Christians should grow in Spirit so, as to fear only God and not anything or anyone else. To interpret the passage as referring to fear of Devil, will be to infinitely lower a dignity of a Christian, for Devil is not worthy of being afraid of him for those for whom God is the Father and for whose love and salvation Christ has died, but rather Devil is afraid of them. So, of course the referent of fear is God. But the passage should not be understood that God casts soul and body to Gehenna as a strict judge, but even if we cast ourselves to the "Gehenna" of the pangs of our consciences (for exactly those pangs of conscience are metaphorized by the "fire of Gehenna") which reprimand us for our unrepentedness for sins and for our unforgiving disposition towards brethren (for this is that casts us in Gehenna and not God), He continues loving us and is in a way tormented by us (in the sense of infinitely caring for us), His images and likenesses, being tormented by self-inflicted pains. Thus, not God casts us to Gehenna, but our own disobedience, and this is to be feared - disobedience of eternally and infinitely loving God. Thus, this is the meaning of fearing God.


Undoubtedly the disciples were to fear God and by extension all his agents.

The fact that the Satan had to get permission from God before he laid a proverbial finger on anyone says that he is not the one to be feared. God is the boss of everyone, even of rebels.

Job 1:12  And the LORD said unto Satan, Behold, all that he hath is in thy power; only upon himself put not forth thine hand. So Satan went forth from the presence of the LORD.

KJV unless otherwise noted


The wages of sin is death. The thief comes but too kill steal and destroy. Whoever sins is a slave to sin. We should fear the one who through temptation can utterly destroy any hope we could have at redemption in this life and the life to come.

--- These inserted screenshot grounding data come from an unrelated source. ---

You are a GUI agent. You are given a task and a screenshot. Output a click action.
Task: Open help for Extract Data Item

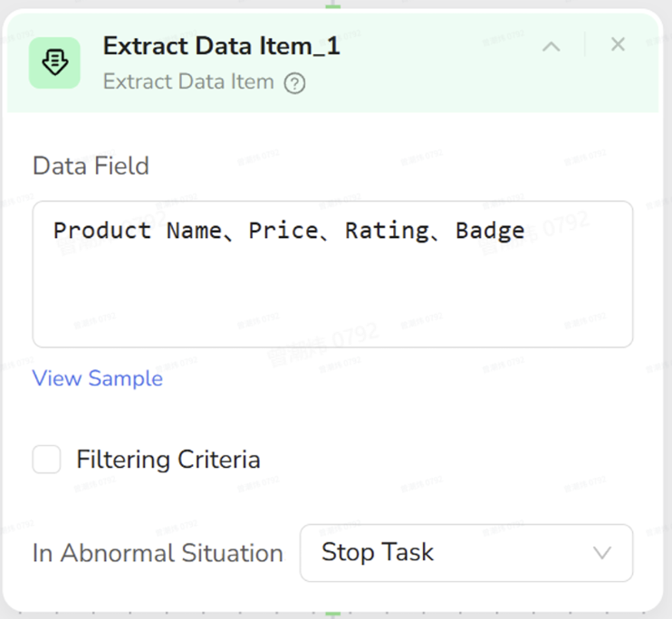(x=294, y=84)
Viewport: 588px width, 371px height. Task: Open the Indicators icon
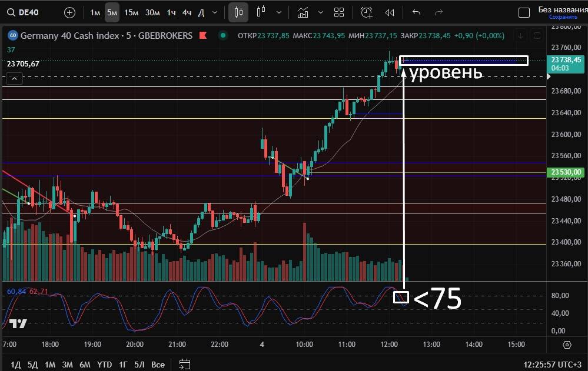coord(303,12)
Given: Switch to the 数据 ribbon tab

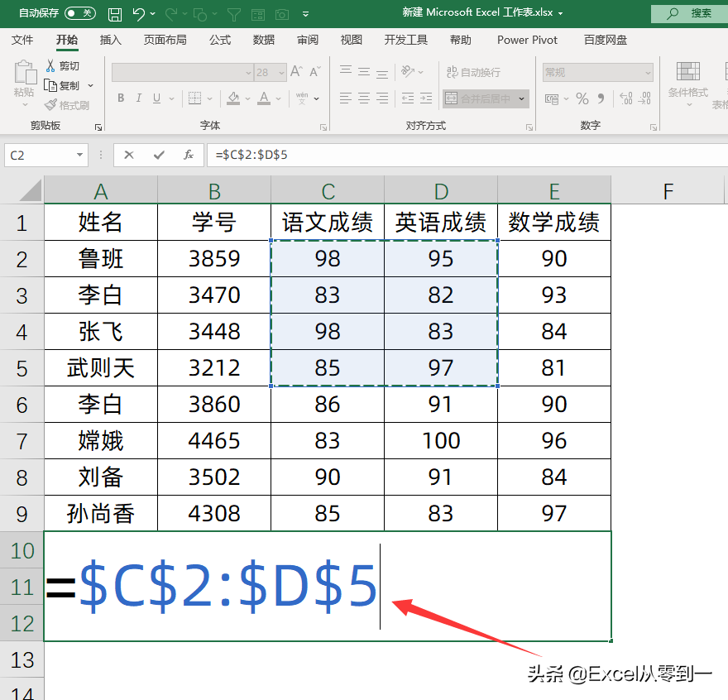Looking at the screenshot, I should pos(262,39).
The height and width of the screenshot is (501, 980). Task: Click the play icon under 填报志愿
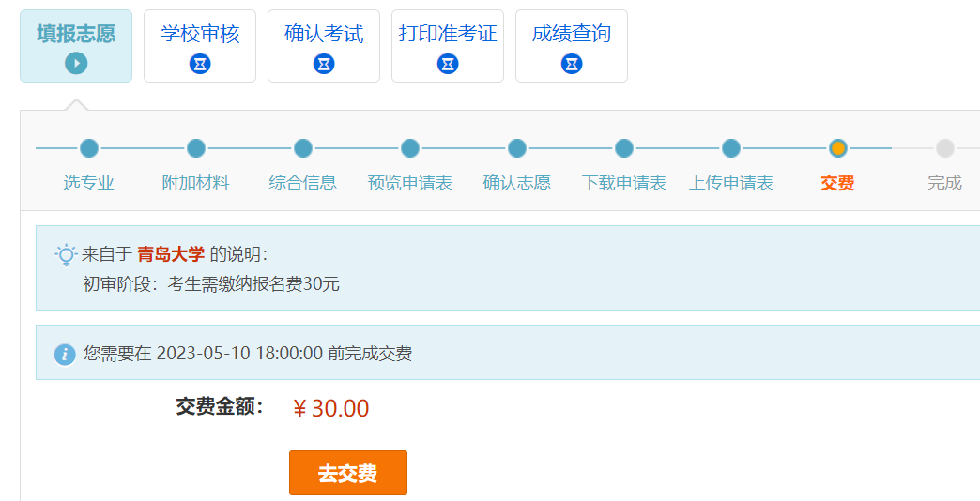pos(76,64)
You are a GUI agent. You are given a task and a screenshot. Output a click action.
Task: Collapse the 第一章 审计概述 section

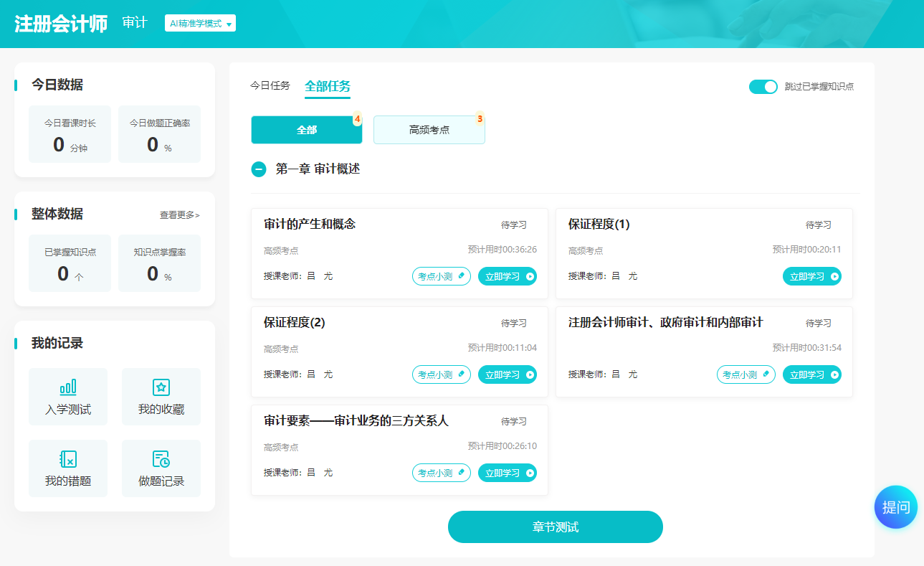tap(259, 169)
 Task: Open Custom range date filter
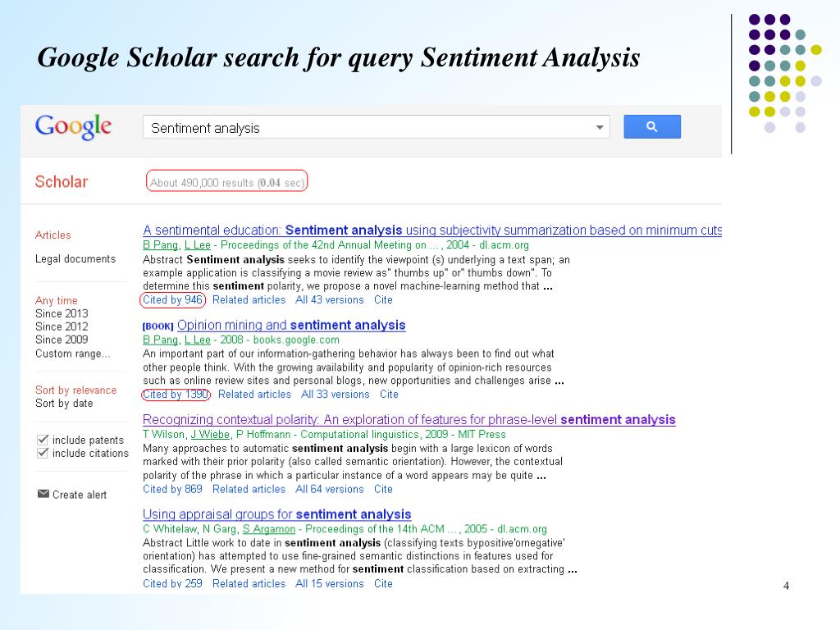point(72,354)
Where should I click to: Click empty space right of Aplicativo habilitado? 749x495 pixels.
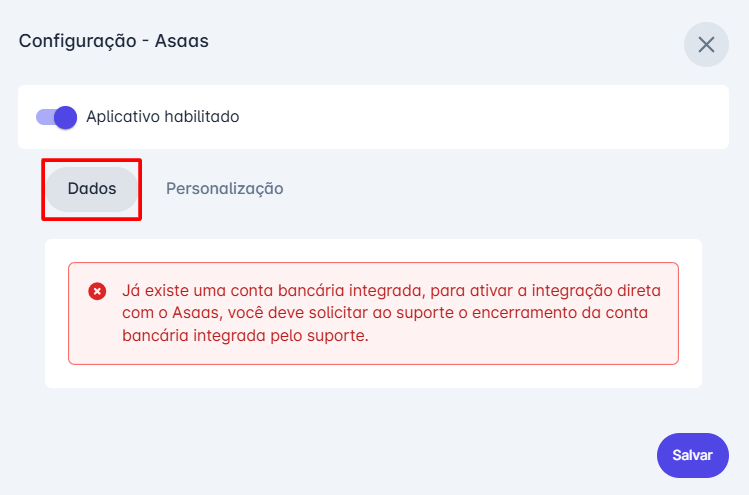pos(480,117)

The One Jesus was referring to is undoubtedly the ruler and the god of this world Satan. The kingdom of heaven is not of this world, it is within. We are instructed to be in the world but not of it. And the world is passing away along with its desires (temptations), but whoever does the will of God abides forever.

The people who believe God is the only one who has the authority to cast people into hell should read Luke 22:31 when Jesus said, “Simon, Simon, behold, Satan demanded to have you, that he might sift you like wheat.” Satan is one of the angels who will be sifting through the harvest, separating the wheat from the tares. He is also the one planting the tares!

This should be a big eye opener to anyone who believes God is the one to be feared. God loves us. He wishes that no one should perish. Satan does have the authority to take us to hell through temptation and sin as he is the only one who could ever wish this fate upon us as the accuser. Whoever thinks a roaring lion seeking who he might devour isn’t something that should be feared, is greatly deceived.

  • 1
    Hi Ken, welcome to the Biblical Hermeneutics site. There are some guidelines that you should be aware of. This site is an academic site interested in providing well researched and well reasoned answers to the questioners query. Therefore, our answers should not only cite scripture but also show from context and/or grammar why the reference supports your answer. It was great the you referenced Luke 22:31 however, without more detail, someone for example, could counter your belief by showing from Job that the Lord limits Satan's actions and is subject to Him.
    – alb
    Commented Aug 1, 2018 at 22:06
  • The only thing that stopped Satan from sifting Peter as wheat was Jesus’s prayer. Luke 22:31 implies Satan is responsible for carrying out the punishment. He is also responsible for tempting anyone who would go to hell. Job states God is responsible for allowing anything that Satan does but Luke places emphasis on satan being the reaper. So fearing the “one” who can burn the body and soul in hell is satan. God allows satan to do so but only if we are tempted and perish in sin. I think it makes a lot more sense to fear the one who could make it happen, not the one who could allow it.